Il piano Minniti, al nocciolo, è stato infatti una trattativa di successo – condotta principalmente dai servizi di intelligence italiani – con i “signori della guerra” in Libia, perché frenassero in campi di concentramento le ondate di profughi provenienti dal continente profondo. Un negoziato di “diplomazia reale”, peraltro non troppo diverso da quello istituzionale più volte riscritto dalla Ue con la Turchia di Erdogan. Un dialogo “distensivo” fra un esecutivo appoggiato anche da Laura Boldrini e un coacervo di tribù e milizie in parte considerevole di matrice islamica, che si sono spartite la Libia dopo la “liberazione” dal regime di Gheddafi avvenuta nel 2011. Questo in seguito a una guerra condotta da Usa, Gran Bretagna e Francia sotto l’egida della Nato. Su uno scacchiere divenuto poi terreno di “guerra semicalda” fra potenze regionali o globali (fra queste la stessa Turchia e la Russia, sotto l’occhio di Egitto e Israele).



Le similitudini di scenario con l’Afghanistan dell’agosto di dieci anni dopo sono troppe per non essere inquietanti: anzitutto per l’Italia, che proprio in seguito alla crisi libica entrò in una spirale di crescente instabilità politico-economica. Evidentemente non ancora risolta se – fra spread, recessione, tensioni europee e pressioni geopolitiche prima e durante la pandemia – dal governo Monti del 2011 il Paese è giunto al governo Draghi del 2021.

Poco sembra contare, alla fine, che il nation building a Tripoli non sia neppure iniziato – lasciando subito a se stesso un Paese sbriciolato – mentre a Kabul è fallito in pochi giorni dopo vent’anni di occupazione Nato. Gli ingredienti paiono gli stessi: le difficoltà dell’export ideologico (“politically correct”) della democrazia, gli opportunismi bellicisti delle potenze (dagli Usa di Obama & Biden alla Francia di Sarkozy), lo scontro di civiltà fra Occidente e islam con Russia e Cina “convitati di pietra”; la strumentalizzazione degli “ultimi”, siano migranti in fuga dall’Africa o dall’Afghanistan.

Sembra invece cambiato (o forse no…) l’atteggiamento di politici e intellettuali “democratici”. Chissà se oggi Daveri difenderebbe ancora la logica e l’efficacia del piano Minniti quando il Pd è in prima fila nell’invocare “porte aperte” a tutti i profughi afghani, braccati dai talebani. Proprio il Pd è stato del resto il primo beneficiario del blitz Nato in Libia: Silvio Berlusconi – nettamente vincitore del voto 2008 contro Walter Veltroni – è stato abbattuto con Gheddafi. E da allora i dem si sono aggiudicati due volte il Quirinale, tre volte Palazzo Chigi e quasi costantemente importanti poltrone di governo nonostante non si siano mai imposti in un’elezione politica. 

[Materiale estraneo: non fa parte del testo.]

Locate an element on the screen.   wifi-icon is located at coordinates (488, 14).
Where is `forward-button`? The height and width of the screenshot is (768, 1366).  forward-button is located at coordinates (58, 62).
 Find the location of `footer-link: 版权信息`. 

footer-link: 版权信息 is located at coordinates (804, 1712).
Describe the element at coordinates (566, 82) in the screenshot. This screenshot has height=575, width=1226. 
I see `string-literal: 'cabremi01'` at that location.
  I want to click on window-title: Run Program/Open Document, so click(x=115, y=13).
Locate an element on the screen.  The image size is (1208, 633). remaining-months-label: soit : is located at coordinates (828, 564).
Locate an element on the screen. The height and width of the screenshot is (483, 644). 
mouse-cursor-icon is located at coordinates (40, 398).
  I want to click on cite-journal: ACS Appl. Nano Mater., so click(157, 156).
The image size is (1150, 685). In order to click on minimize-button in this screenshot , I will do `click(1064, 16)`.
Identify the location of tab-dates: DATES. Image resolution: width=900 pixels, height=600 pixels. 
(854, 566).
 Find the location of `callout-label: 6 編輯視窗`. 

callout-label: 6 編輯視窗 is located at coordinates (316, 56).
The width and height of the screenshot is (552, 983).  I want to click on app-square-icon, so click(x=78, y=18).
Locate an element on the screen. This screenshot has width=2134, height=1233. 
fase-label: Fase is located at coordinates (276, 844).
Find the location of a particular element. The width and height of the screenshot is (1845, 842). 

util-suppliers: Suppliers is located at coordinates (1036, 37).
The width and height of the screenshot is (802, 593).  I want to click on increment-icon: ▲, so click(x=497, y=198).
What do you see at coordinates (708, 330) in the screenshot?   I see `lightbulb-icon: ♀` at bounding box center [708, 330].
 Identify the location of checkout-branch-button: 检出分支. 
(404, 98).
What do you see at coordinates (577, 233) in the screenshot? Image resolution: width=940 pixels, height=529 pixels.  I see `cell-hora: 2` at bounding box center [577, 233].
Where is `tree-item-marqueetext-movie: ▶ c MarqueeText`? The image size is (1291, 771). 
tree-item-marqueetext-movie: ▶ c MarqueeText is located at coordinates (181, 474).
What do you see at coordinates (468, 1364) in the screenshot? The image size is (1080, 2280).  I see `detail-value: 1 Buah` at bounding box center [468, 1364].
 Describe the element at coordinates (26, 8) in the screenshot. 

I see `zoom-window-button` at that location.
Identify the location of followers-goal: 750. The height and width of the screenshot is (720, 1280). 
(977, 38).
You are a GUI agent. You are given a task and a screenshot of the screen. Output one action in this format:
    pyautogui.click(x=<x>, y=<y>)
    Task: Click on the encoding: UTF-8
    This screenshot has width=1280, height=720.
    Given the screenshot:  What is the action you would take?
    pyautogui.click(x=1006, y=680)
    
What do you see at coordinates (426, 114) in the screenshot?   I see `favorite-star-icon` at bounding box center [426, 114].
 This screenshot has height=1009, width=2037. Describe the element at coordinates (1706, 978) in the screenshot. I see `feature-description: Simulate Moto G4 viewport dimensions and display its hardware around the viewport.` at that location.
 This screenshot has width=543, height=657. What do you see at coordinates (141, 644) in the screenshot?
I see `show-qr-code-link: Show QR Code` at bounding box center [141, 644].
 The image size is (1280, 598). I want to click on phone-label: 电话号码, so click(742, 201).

Minniti – dimessosi infine da deputato Pd – ancora un anno fa non aveva d’altronde timore di rilasciare fra virgolette affermazioni come queste: “È illusorio pensare che il problema dell’immigrazione si risolva con la redistribuzione dei profughi all’interno della Ue. La partita si gioca in Africa, è lì che vanno governati i flussi, più che mai adesso, in epoca di coronavirus”; oppure: “La Libia è storicamente una potenziale piattaforma di attacco. Fino a pochi anni anni fa Sirte era in mano all’Isis. Oggi in Tripolitania, portati insieme con l’esercito turco, ci sono 2.500 combattenti turco-siriani di formazione jihadista. Senza considerare che il giornale inglese The Telegraph ha scritto che Erdogan avrebbe dato il passaporto turco a guerriglieri di Hamas. Fatto gravissimo, se vero, pensando anche che Ankara è nella Nato”.